__EXERCISE TASKS__
[A] In the blog post about David Wright's court case, what did the burial clothing, coffin and interment of his mother cost her sons?
[B] Write out everything in the blog post from "Posts tagged ‘anatomy" down to "the country’s poor.", reproducing the wording character for character.

__SUPPLIED TEXT__
=-=-=
Posts tagged ‘anatomy act’

Jan 28, 2019

Death of a Pauper

Guest blog by Textor

In June 1850 David Wright, chartist, post office messenger, shoemaker, poet and it seems a police informer, raised a legal action in Aberdeen Sheriff Court. As lowly as the local Sheriff Court might have been the radical democrat was in a sense challenging the might of the British state. His beef was with James Wallace, Inspector of Poor for St Nicholas Parish, one of the many men across Britain who had been given the job of relieving, organising and disciplining the country’s poor.

poors house

The poet’s mother Jean Duncan had recently died. Burial clothing, coffin and interment cost her sons 25 shillings. The poet claimed that St Nicholas Parish, in the person of James Wallace, was due to cover the cost of the funeral. It transpired that Jean had been on the city’s poor roll for over ten years which meant she had been entitled to, and received support from the city. For most of her time on the roll she had been eligible for what was called out-door relief: a meagre amount of entitlement was given while she stayed at what was her home; undoubtedly a poor soul in a poor house.
=-=-=
__DATASET CONTENT__
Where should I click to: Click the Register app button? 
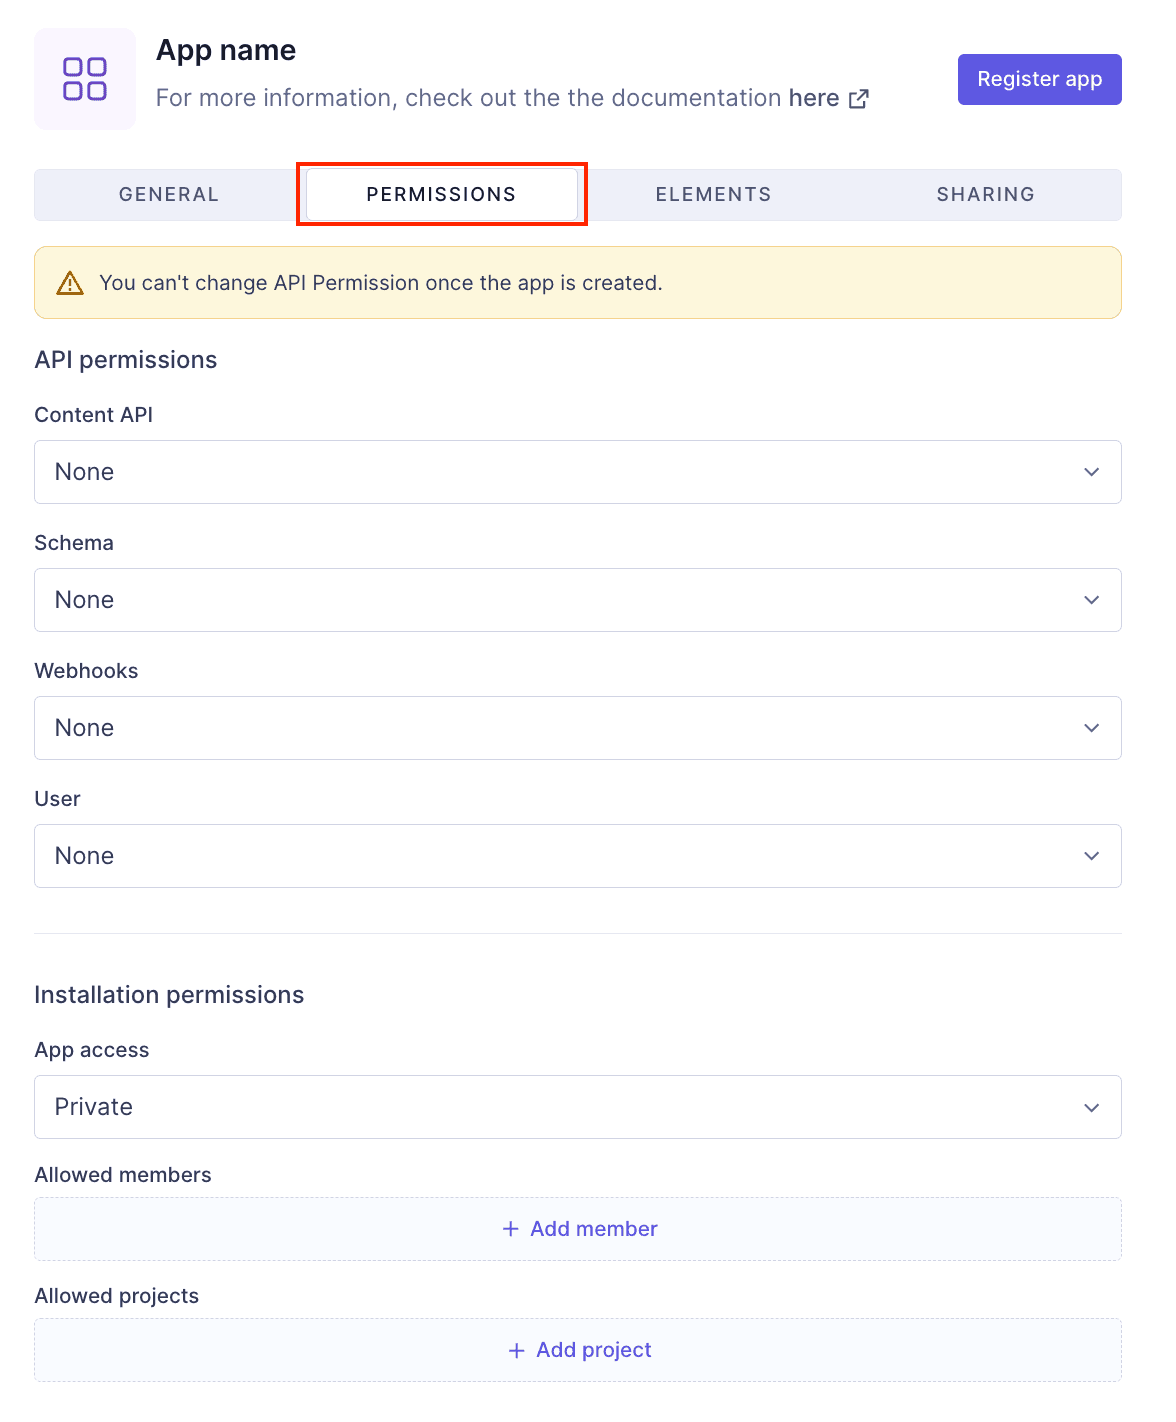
=-=-=
__RESULTS FOR THE EXERCISE__
[A] 25 shillings.

[B]
Posts tagged ‘anatomy act’

Jan 28, 2019

Death of a Pauper

Guest blog by Textor

In June 1850 David Wright, chartist, post office messenger, shoemaker, poet and it seems a police informer, raised a legal action in Aberdeen Sheriff Court. As lowly as the local Sheriff Court might have been the radical democrat was in a sense challenging the might of the British state. His beef was with James Wallace, Inspector of Poor for St Nicholas Parish, one of the many men across Britain who had been given the job of relieving, organising and disciplining the country’s poor.